Otavi is a town of 4,000 inhabitants in the Otjozondjupa Region of central Namibia. Situated 360 km north of Windhoek, it is the district capital of the Otavi electoral constituency.

Geography 

The towns of Otavi, Tsumeb (to the north) and Grootfontein (to the northeast) define an area known as the "Otavi Triangle", also known as the Otavi Mountainland.  This geographical region is sometimes referred to as the "Golden Triangle", or as the "maize Triangle", owing to the cultivation of maize in the area.

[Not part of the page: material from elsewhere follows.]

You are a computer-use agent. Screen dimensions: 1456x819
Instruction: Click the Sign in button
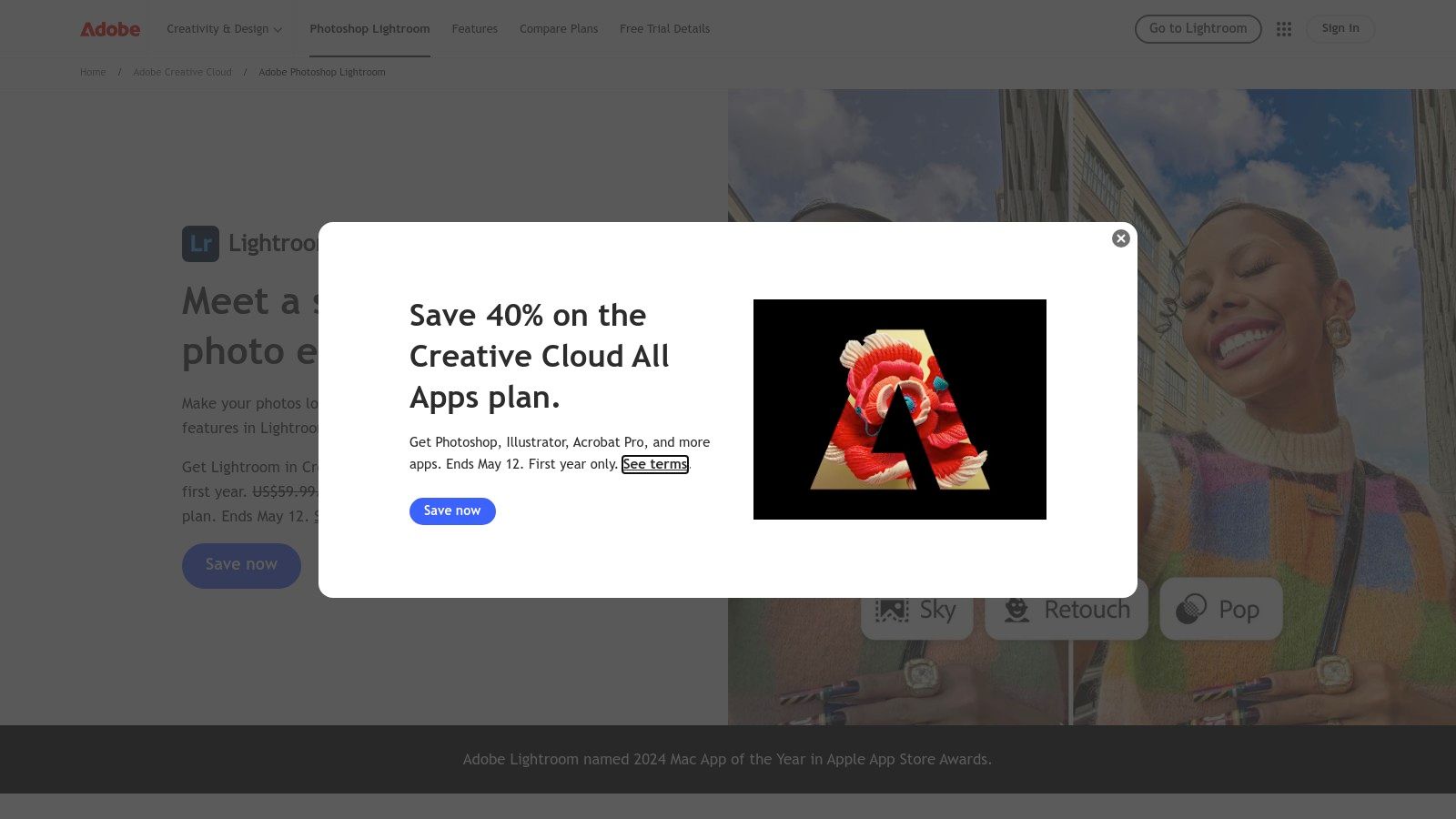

The three towns that define the triangle are roughly 60 km from each other.

Most of the area is dolomitic (Precambrian) and the district was in the past renowned for its mineral wealth. Most of the deposits have now been exhausted. Elefantenberg (elephant mountain), a mountain 1,624 meters above sea level, is located about 7 km south of Otavi.

Economy and infrastructure
Much of the town's economy relies on the two grocery stores, a mill, two banks, two gas stations, and many surrounding game/cattle farms, as well as a handful of other small business. The owners of most of these businesses are Afrikaners (white Africans or Boer, ultimately Dutch, heritage) or Germans.

Due to financial mismanagement, Otavi lost its town status in 2004 and was downgraded to "village". After revenue picked up again, town status was reinstated in November 2010. With the foundation of the Ohorongo Cement factory and a gold mine to be opened , business and employment is supposed to pick up significantly. A steel manufacturing plant it's also being developed. The project will cost $201 million and it's expected to produce 100,000 tons of steel.

Transport

Otavi is a railway junction where the line from Windhoek to Oshikango branches off the line to Grootfontein. The town is served by the Otavi railway station.

The B1, the main road going North and South through Namibia runs right through Otavi, about a 3½ hour drive from the capital, Windhoek.

History 

On July 1, 1915, the German Army was defeated at Otavi by South African troops; on June 9 they surrendered nearby and signed the Khorab Peace Treaty. A public monument to this event was erected in 1973 outside of Otavi.

During the South African Border War SWASpes, the 1 SWA Specialist Unit was based here, moving from Oshivelo in 1979. The unit consisted of horse mounted troops, dog trackers, human trackers and motorcycle units to hunt insurgents.

Politics
Otavi is governed by a town council that  has seven seats.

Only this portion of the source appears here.